Suggested new step for the Schloss SOP

roey.angel · March 30, 2012, 12:28pm

Hi,
I noticed that even after all the denoising-cleaning-trimming-chopping-chimera-slayring-younameit there are still some bad (really bad) sequences that managed to slip through all the filters.
These aren’t a lot, maybe a couple of dozens for half a plate of 454, but still they can cause biases downstream particularly with phylometric indices because these bad sequences make really long branches in the trees.
Here’s how I get rid of them:
Right after generating the ‘final.xxx’ files at the end of ‘Reducing sequencing error’

Generate an ML approximation tree using FastTree (this takes only a few min. http://microbesonline.org/fasttree/)

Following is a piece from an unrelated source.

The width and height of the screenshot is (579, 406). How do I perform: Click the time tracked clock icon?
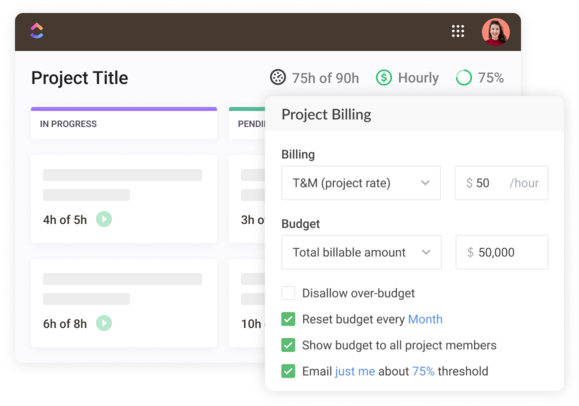coord(278,77)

system(FastTree -gtr -nt < final.fasta > final.ml.tre)

Create an arb db with final.fasta and import the tree you just generated
Switch to radial tree view; the bad sequences, if there are any, will stick out as really long branches
Mark those long branches and export them as fasta (you might also want to export their acc numbers as .nds)
I call these suspected.seqs.fasta and suspected.seqs.nds
Blast those sequences. I call a remote blast using a locally installed Blast+

system(blastn -task blastn -remote -db nr -query suspected.seqs.fasta -evalue 0.00001 -dust no -max_target_seqs 1 -html -out output.blastn.html)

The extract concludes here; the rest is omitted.